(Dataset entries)
*** Begin section ***

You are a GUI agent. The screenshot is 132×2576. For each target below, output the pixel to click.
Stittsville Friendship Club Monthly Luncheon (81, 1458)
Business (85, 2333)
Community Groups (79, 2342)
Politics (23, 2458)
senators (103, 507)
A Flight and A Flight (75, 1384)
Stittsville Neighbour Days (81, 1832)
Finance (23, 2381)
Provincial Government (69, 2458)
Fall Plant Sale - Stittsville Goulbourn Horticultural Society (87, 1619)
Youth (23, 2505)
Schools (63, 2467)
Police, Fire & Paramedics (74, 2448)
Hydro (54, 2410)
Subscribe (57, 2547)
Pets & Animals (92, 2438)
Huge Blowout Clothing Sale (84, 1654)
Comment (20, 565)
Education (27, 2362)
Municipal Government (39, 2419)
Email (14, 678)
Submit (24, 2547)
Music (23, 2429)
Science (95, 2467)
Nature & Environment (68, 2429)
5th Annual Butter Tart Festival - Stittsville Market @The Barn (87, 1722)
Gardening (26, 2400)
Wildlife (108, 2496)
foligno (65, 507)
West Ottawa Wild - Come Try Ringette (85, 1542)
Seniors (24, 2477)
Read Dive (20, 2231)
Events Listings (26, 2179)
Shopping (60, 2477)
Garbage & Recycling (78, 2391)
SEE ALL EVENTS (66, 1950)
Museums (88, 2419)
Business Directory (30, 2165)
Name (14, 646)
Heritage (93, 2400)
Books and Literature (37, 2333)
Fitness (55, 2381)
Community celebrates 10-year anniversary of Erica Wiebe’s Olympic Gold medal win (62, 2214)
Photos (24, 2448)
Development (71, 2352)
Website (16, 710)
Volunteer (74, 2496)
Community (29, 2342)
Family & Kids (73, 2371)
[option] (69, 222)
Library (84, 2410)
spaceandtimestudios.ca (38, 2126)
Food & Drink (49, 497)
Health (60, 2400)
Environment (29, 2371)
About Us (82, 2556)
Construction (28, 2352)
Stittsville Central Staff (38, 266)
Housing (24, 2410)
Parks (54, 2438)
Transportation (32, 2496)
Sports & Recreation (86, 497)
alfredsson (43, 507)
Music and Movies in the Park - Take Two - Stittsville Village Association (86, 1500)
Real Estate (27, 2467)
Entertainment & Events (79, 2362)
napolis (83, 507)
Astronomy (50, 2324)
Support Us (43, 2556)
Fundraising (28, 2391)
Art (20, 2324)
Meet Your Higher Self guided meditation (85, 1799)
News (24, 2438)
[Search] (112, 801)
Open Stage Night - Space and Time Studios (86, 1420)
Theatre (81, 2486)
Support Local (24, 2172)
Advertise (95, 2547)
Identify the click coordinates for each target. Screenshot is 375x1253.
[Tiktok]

*** End section ***

### Required work:
Print each entry above exactly as given.

### Solution below:
You are a GUI agent. The screenshot is 132×2576. For each target below, output the pixel to click.
Stittsville Friendship Club Monthly Luncheon (81, 1458)
Business (85, 2333)
Community Groups (79, 2342)
Politics (23, 2458)
senators (103, 507)
A Flight and A Flight (75, 1384)
Stittsville Neighbour Days (81, 1832)
Finance (23, 2381)
Provincial Government (69, 2458)
Fall Plant Sale - Stittsville Goulbourn Horticultural Society (87, 1619)
Youth (23, 2505)
Schools (63, 2467)
Police, Fire & Paramedics (74, 2448)
Hydro (54, 2410)
Subscribe (57, 2547)
Pets & Animals (92, 2438)
Huge Blowout Clothing Sale (84, 1654)
Comment (20, 565)
Education (27, 2362)
Municipal Government (39, 2419)
Email (14, 678)
Submit (24, 2547)
Music (23, 2429)
Science (95, 2467)
Nature & Environment (68, 2429)
5th Annual Butter Tart Festival - Stittsville Market @The Barn (87, 1722)
Gardening (26, 2400)
Wildlife (108, 2496)
foligno (65, 507)
West Ottawa Wild - Come Try Ringette (85, 1542)
Seniors (24, 2477)
Read Dive (20, 2231)
Events Listings (26, 2179)
Shopping (60, 2477)
Garbage & Recycling (78, 2391)
SEE ALL EVENTS (66, 1950)
Museums (88, 2419)
Business Directory (30, 2165)
Name (14, 646)
Heritage (93, 2400)
Books and Literature (37, 2333)
Fitness (55, 2381)
Community celebrates 10-year anniversary of Erica Wiebe’s Olympic Gold medal win (62, 2214)
Photos (24, 2448)
Development (71, 2352)
Website (16, 710)
Volunteer (74, 2496)
Community (29, 2342)
Family & Kids (73, 2371)
[option] (69, 222)
Library (84, 2410)
spaceandtimestudios.ca (38, 2126)
Food & Drink (49, 497)
Health (60, 2400)
Environment (29, 2371)
About Us (82, 2556)
Construction (28, 2352)
Stittsville Central Staff (38, 266)
Housing (24, 2410)
Parks (54, 2438)
Transportation (32, 2496)
Sports & Recreation (86, 497)
alfredsson (43, 507)
Music and Movies in the Park - Take Two - Stittsville Village Association (86, 1500)
Real Estate (27, 2467)
Entertainment & Events (79, 2362)
napolis (83, 507)
Astronomy (50, 2324)
Support Us (43, 2556)
Fundraising (28, 2391)
Art (20, 2324)
Meet Your Higher Self guided meditation (85, 1799)
News (24, 2438)
[Search] (112, 801)
Open Stage Night - Space and Time Studios (86, 1420)
Theatre (81, 2486)
Support Local (24, 2172)
Advertise (95, 2547)
Identify the click coordinates for each target. Screenshot is 375x1253.
[Tiktok]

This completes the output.